Breaking

Minggu, 28 Juli 2019

Siapa Bilang Tak Bisa Menang Melawan Bank? Ini Daftar Gugatan Nasabah Bank yang Dimenangkan!

Baca Juga

ADA pepatah lama bangsa Melayu yang mengatakan “Berani karena benar, takut karena salah”. Artinya kira-kira, orang yang yakin dirinya benar pasti berani melakukan apa pun untuk membuktikan bahwa dia memang benar. Sedangkan orang yang merasa bersalah pasti takut berbuat apa pun karena sudah tahu akhirnya pasti dia yang kalah.

Berkaitan dengan kehidupan masyarakat yang gak bisa lepas dari konflik benar-salah, pepatah itu berguna banget. Misalnya dalam soal perbankan.

Banyak orang yang ngerasa dirugikan oleh pihak bank dalam suatu masalah, contohnya penarikan tagihan gelap kartu kredit.

Tapi mereka gak mau menggugat bank yang menerbitkan kartu itu, padahal mereka yakin benar gak pernah melakukan transaksi yang ditagihkan. Alasannya klise: ah, mana bisa menang melawan bank?
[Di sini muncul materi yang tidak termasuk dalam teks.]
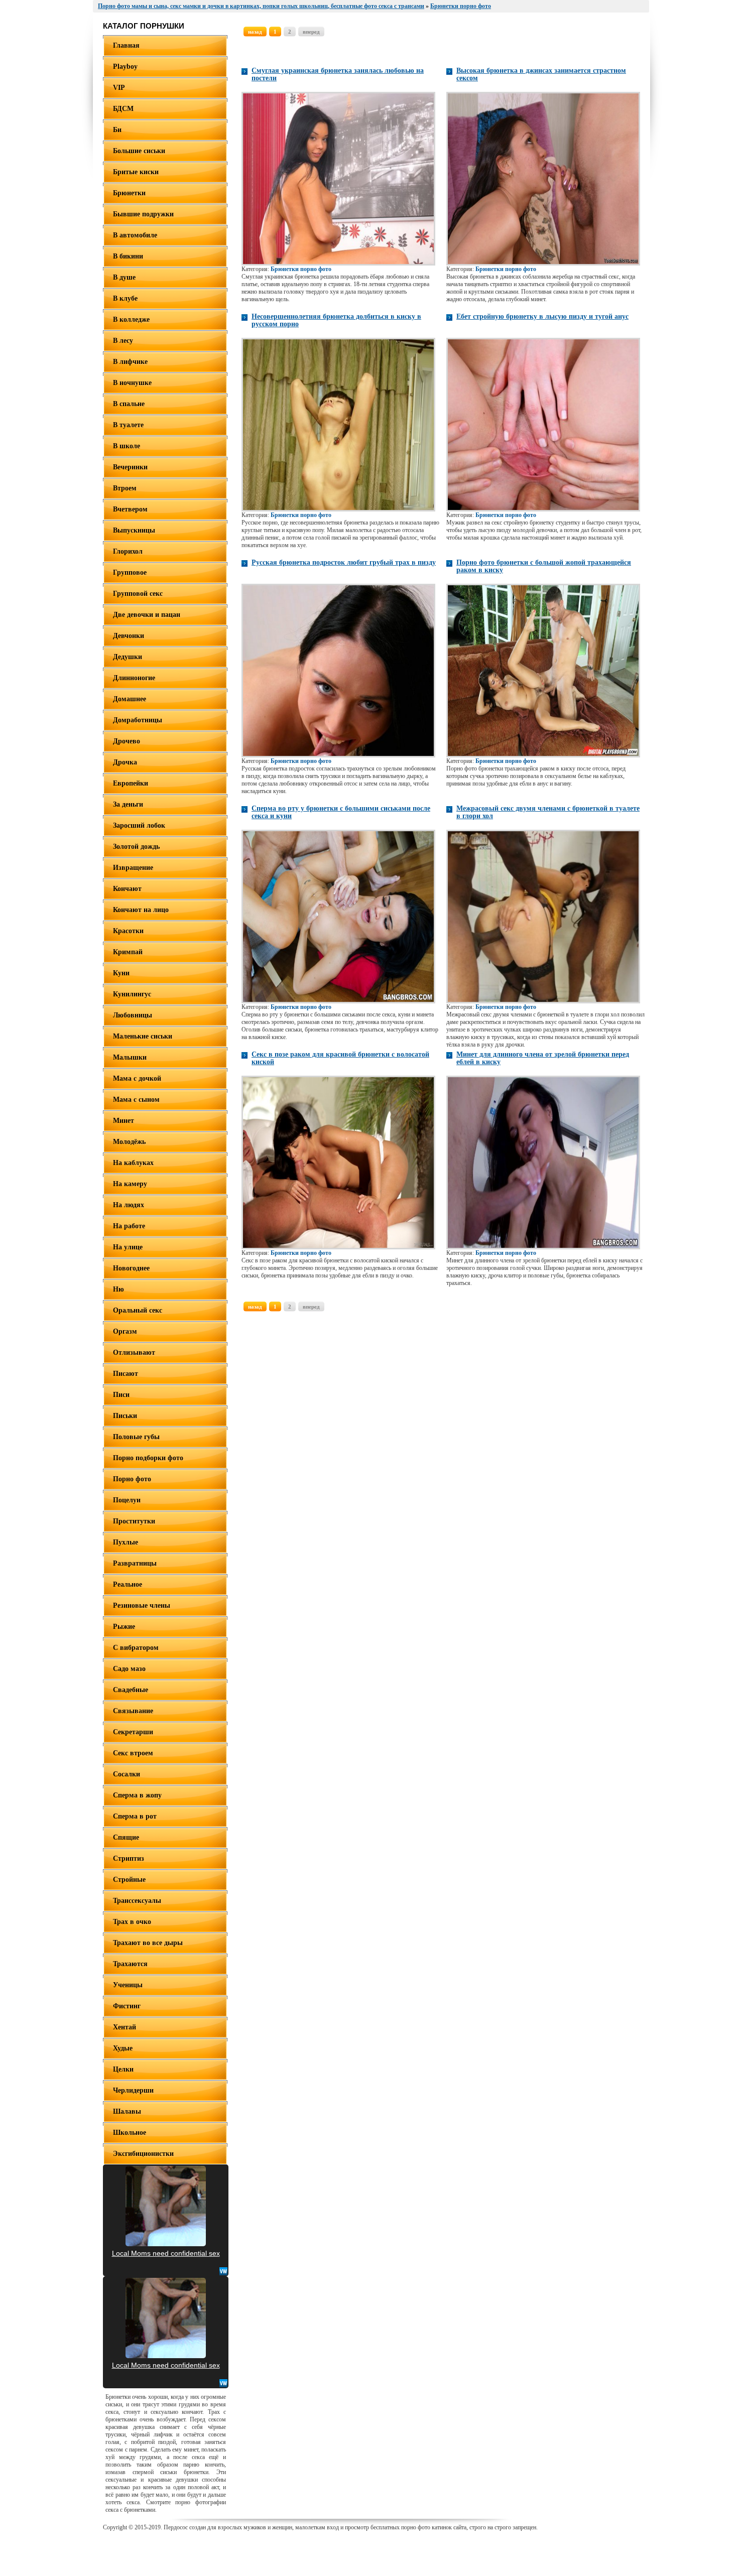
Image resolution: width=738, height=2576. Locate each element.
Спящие (126, 1837)
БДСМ (123, 108)
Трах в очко (132, 1921)
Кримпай (128, 952)
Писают (125, 1373)
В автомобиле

Padahal dalam Undang-Undang Nomor 8 Tahun 1999 tentang Perlindungan Konsumen disebutkan konsumen berhak mendapat advokasi dan perlindungan serta upaya penyelesaian sengketa. Konsumen juga berhak mendapat kompensasi dan ganti rugi. Jadi, kalau memang yakin pihak bank yang salah, gugat saja.

Kalau masih belum yakin masyarakat bisa menang melawan bank, ini ada daftar gugatan nasabah bank yang berakhir dengan kemenangan. Baca satu per satu ya, siapa tahu bisa menginspirasi:

1. Dadang Achmad

Dadang terbelit masalah kredit macet di Bank Muamalat Cabang Bogor. Pada 2013, gugatan uji materinya terhadap Pasal 55 ayat 2 UU Perbankan Syariah dikabulkan Mahkamah Konstitusi. Dia mempermasalahkan pihak Bank Muamalat yang membawa kasus kredit macetnya ke Pengadilan Negeri Bogor.

Soalnya di ayat 2 pasal itu disebutkan pihak bank bisa membawa sengketa soal perbankan syariah ke pengadilan yang dipilih oleh bank itu. Padahal pada ayat 1 pasal yang sama diatur bahwa masalah perbankan syariah harus diselesaikan di pengadilan agama.

Akhirnya Mahkamah Konstitusi mengabulkan gugatan Dadang dengan mencabut ayat 2 pasal 55 UU Perbankan Syariah karena dinilai bertentangan dengan konstitusi. Masalah Dadang pun akhirnya tak jadi diselesaikan di pengadilan negeri, tapi di pengadilan agama, sesuai dengan putusan nomor 93/PUU-X/2012.

2. Kemala Atmojo

Pada 2013, Kemala Atmojo menggugat BCA membayar ganti rugi materiil Rp 210  juta dan immateriil Rp 5 miliar. Gugatan itu pun dikabulkan sebagian oleh Pengadilan Niaga Jakarta!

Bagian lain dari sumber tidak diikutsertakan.